### Blocco di testo

Viaggio tra le anime baltiche di Jan Brokken

"Leggere è come viaggiare": un concetto così vero e meraviglioso da risultare banale per chi ama perdersi quotidianamente tra le pagine di un romanzo o saggio.
Aggiungiamoci però un dettaglio: leggere è un viaggio che oltrepassa i confini di una singola lettura, tanto che dopo un po' risulta difficile ricordarsi il punto di partenza e tutte le tappe.

Questo capita quando incontriamo un riferimento a un libro in un altro libro oppure quando un luogo, un momento storico o un personaggio meritano ulteriori approfondimenti.

È l'essenza del "liber librum aperit", di cui vi avevo già parlato in occasione del post dedicato a Francesco Matteo Cataluccio.

Anime baltiche di Jan Brokken è un meraviglioso volume dove si viaggia, e anche tanto. Si viaggia mentre lo leggi - quando ti ritrovi a seguire l'autore lungo le strade delle repubbliche Baltiche - e quando l'hai finito perché gli spunti per continuare il viaggio - inutile dirlo! - sono tantissimi. I racconti sono infatti dodici per un itinerario che tocca Lettonia, Lituania ed Estonia, luoghi poco conosciuti dai molti, ma ricchi di storia e storie.

######
### Informazioni fornite

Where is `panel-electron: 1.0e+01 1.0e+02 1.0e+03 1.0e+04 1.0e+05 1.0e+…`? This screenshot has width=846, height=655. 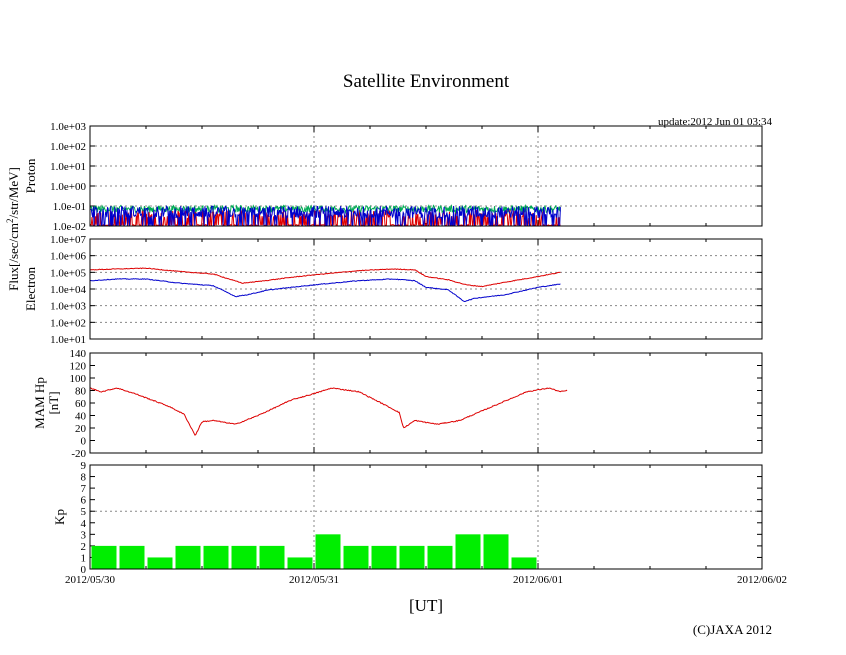
panel-electron: 1.0e+01 1.0e+02 1.0e+03 1.0e+04 1.0e+05 1.0e+… is located at coordinates (393, 290).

######

→ **Cose da fare**
(1) Secondo il testo su Anime baltiche, quali paesi tocca l'itinerario del libro di Jan Brokken?
(2) Scrivi il seguito del testo su Anime baltiche di Jan Brokken, cominciando subito dopo la sua ultima frase.
Per questo lavoro il materiale non serve.

→ **Risposte punto per punto**
(1) Lettonia, Lituania ed Estonia.

(2)
Tra le pagine di Brokken rivivono l'arte di Mark Rothko e i film del regista Ėjzenštejn, le sinfonie di Arvo Pärt e i pensieri di Hannah Arendt. Non mancano poi vite avventurose come quella dello scrittore Romain Gary e un racconti di resistenza dedicato a una libreria capace di superare entrambe le guerre mondiali. È un libro di vite e vita, fatto di passioni, illusioni e quella nostalgia tipica dei popoli che hanno sofferto troppo.
In Anime baltiche c'è la storia, difficile e violenta. Ci sono Riga, Tallinn, e Vilnius, con i loro quartieri ebraici, i castelli e palazzi borghesi dal sapore ottocentesco. E c'è, in ogni parola - la sensibile, curiosa e indomita anima baltica. Quell'anima che, attraverso arte, musica e poesia, ha contribuito alla grandezza di questi protagonisti della storia e ci ha regalato tanta bellezza.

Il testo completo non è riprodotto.